Мысли об отце увели Варю в сторону. Она даже забыла о броске тяжелым телом на старуху. Она пристойно, подняв плащик – на улице с утра моросило, – присела на краешек кровати.
– Да дело копеечное, я так считаю, но делать надо быстро. Знаешь девочку, что у меня живет? Она мне как сестра, да что там – больше. Ее надо прописать. Ну, к кому я могу обратиться, как не к тебе?
– Дурья дурь, – ответила мать. – Нас на этих метрах прописано двое, а троим уже делать нечего. Даже будь она сродственница… А про чужих и слышать не хочу. Придушит, прирежет. Столько случаев, что даже удивляюсь, как это люди не обучаются на примерах.
У Вари больно застучало в виске. Ну что делать с матерью? Мать же увидела ее боль и палец дочери, прижатый к жилке, и гримасу, делающую ее совсем некрасивой. Господи ты, Боже мой! Так и не находится на нее человек. Уже теперь и время вышло… Носится с чужой девчонкой. Воистину, меньшинствующие.
– Было бы ей лет десять, удочерила бы, что ли? – сказала мать мысль, не предназначенную дочери, а придуманную сходу для победы над предыдущей. Не думала, не думала, а потом возьми и подумай. – А так, с какой она тебе стороны? Один грех.
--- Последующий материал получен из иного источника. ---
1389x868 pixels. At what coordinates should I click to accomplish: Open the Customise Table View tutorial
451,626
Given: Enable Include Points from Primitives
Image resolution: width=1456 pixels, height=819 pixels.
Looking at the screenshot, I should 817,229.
Ну, и какими словами отвечать на это матери? А насчет всяких случаев мать права. Варя уходила и думала, что Вареничек ее – девочка жестокая, и ничего она про нее не знает; детдом, потом какая-то из помощи детям уговорила взять ее в фирму, мол, девочка умная и аккуратная, уговорила, уболтала… С чего бы, а?
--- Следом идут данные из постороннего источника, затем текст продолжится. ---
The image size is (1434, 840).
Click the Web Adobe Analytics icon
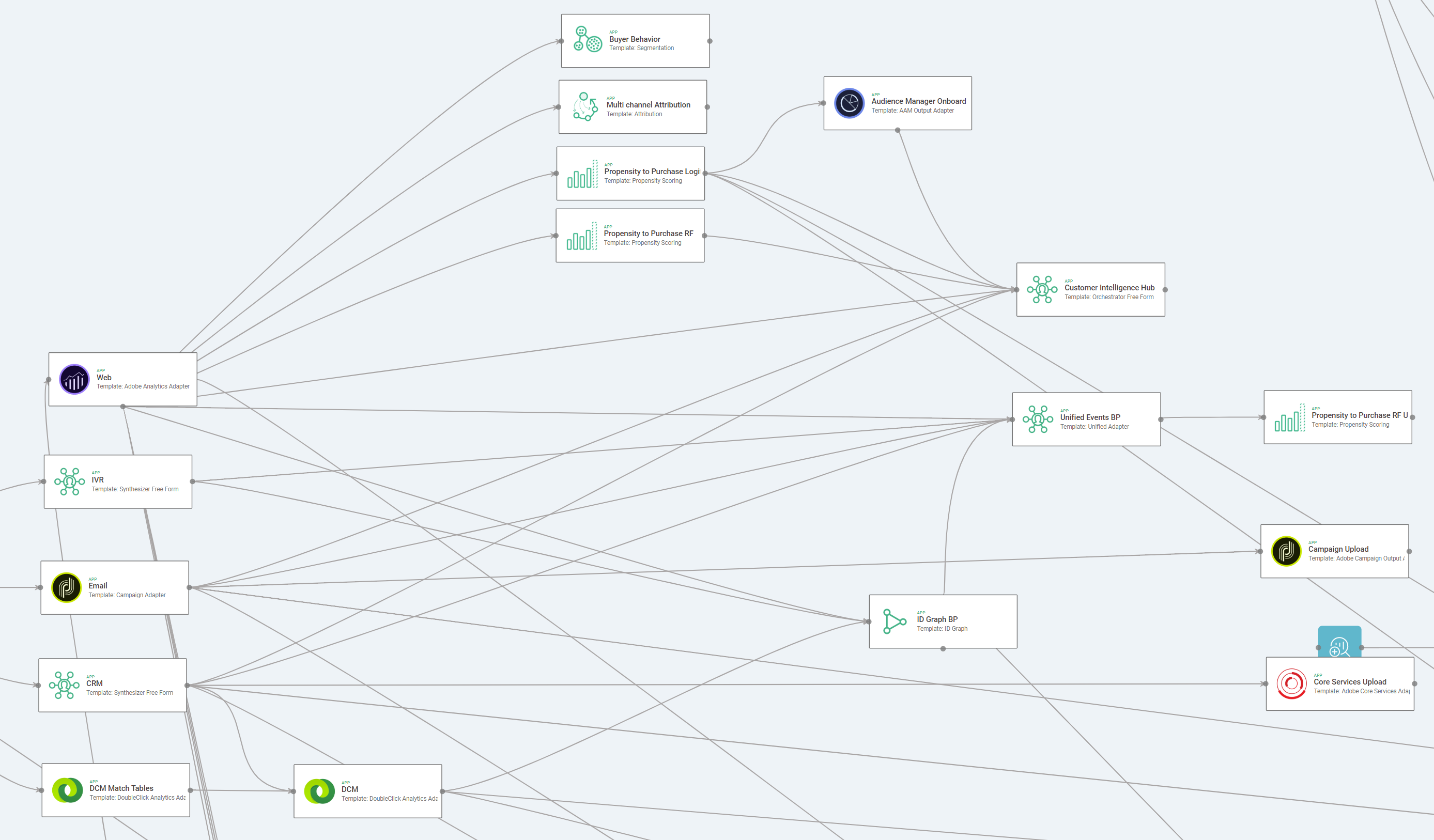point(74,379)
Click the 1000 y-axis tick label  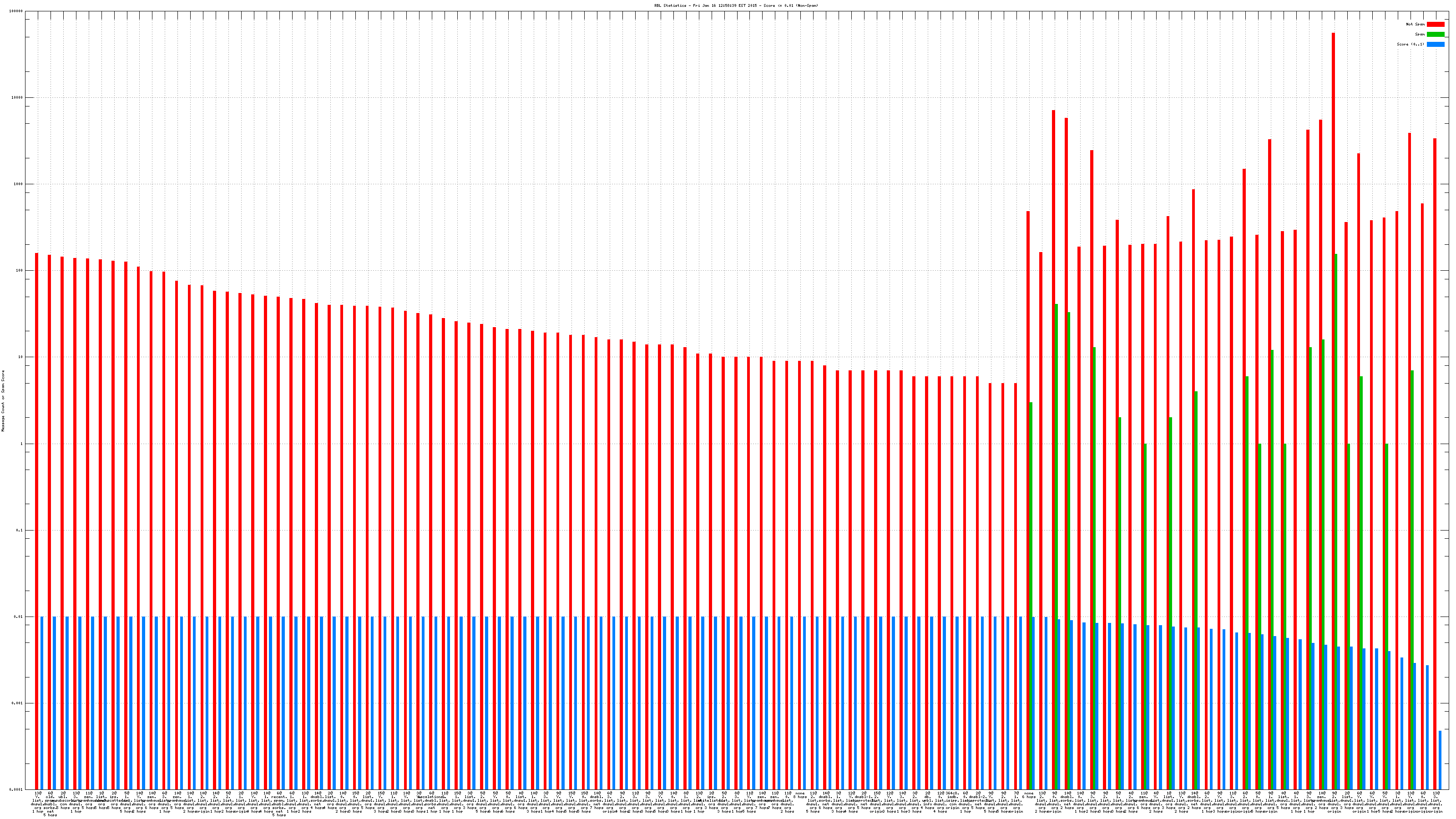[x=18, y=184]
Все в Варе заколотилось от ревности, от боли, что этот кусочек счастья не только ей достался, а уже был надкусан и опробован. Ведь эти комитеты по детям ничего не делают за так, если уж устраивают на работу – то на тяжелую, грязную, все это знают! У Вари колотилось в груди так, что вполне можно было работать небольшим мотором, для полива огорода, например. И ноги сами понесли ее в отдел социальной помощи детям-сиротам. Ну, умно ли? Но надо узнать! Надо!
Она вышла к ней в коридор, Лина Федоровна, толстая тетка с толстыми украшениями.
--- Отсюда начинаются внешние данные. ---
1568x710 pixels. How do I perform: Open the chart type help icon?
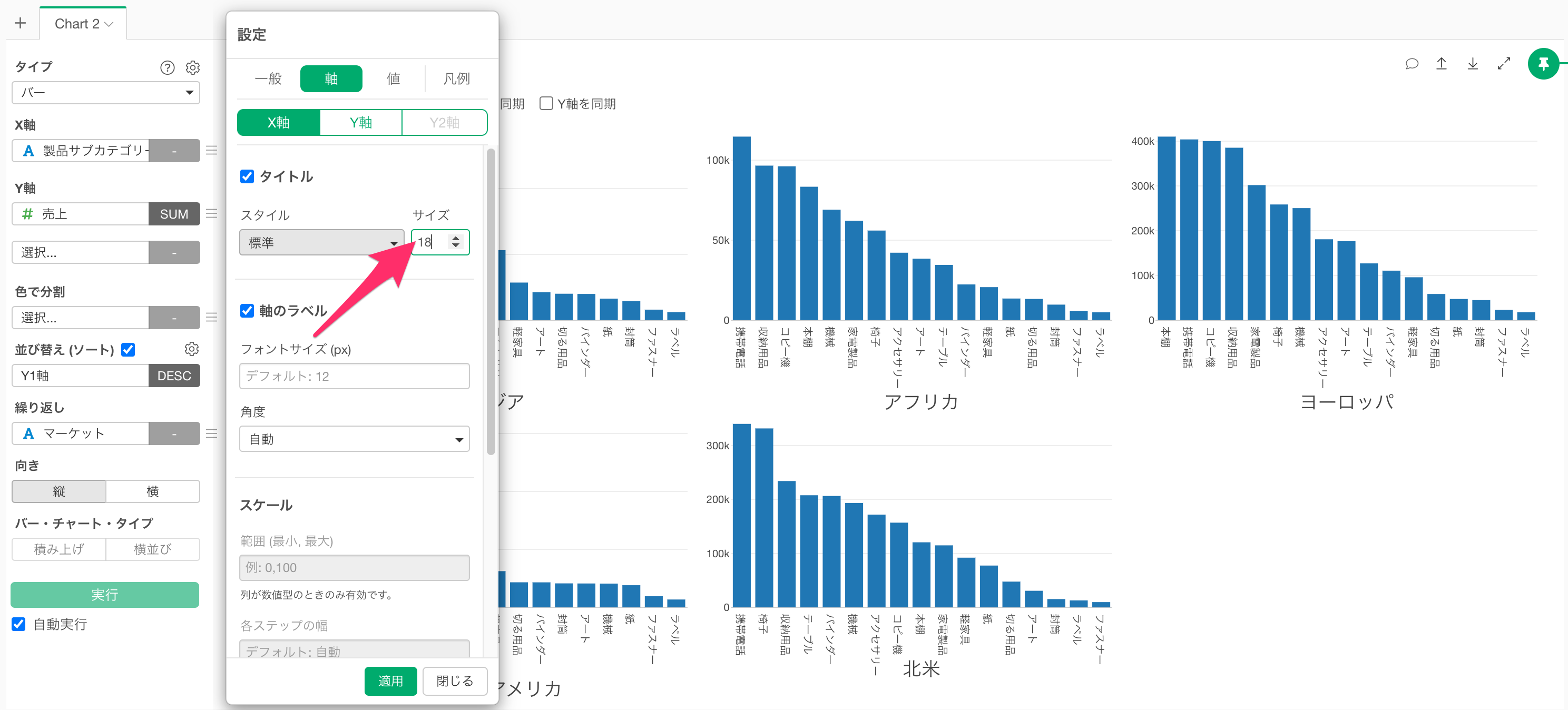point(168,67)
– Что, неприятности? – спросила она. – Просишь, просишь об этих поблядушках, а они из сумок тащут, на мужиков вешаются.
Уф! Как отлегло.
– Нет, нет, – сказала Варя, – ничего подобного, все в порядке. Девочка хорошая. Я даже ее к себе взяла жить… Временно…
– А где ж ее парень? – спросила Лина Федоровна. – Она мне тут хвасталась, что они собираются пожениться. И парня показывала. Шофер. Складный такой. Эдуард, кажется.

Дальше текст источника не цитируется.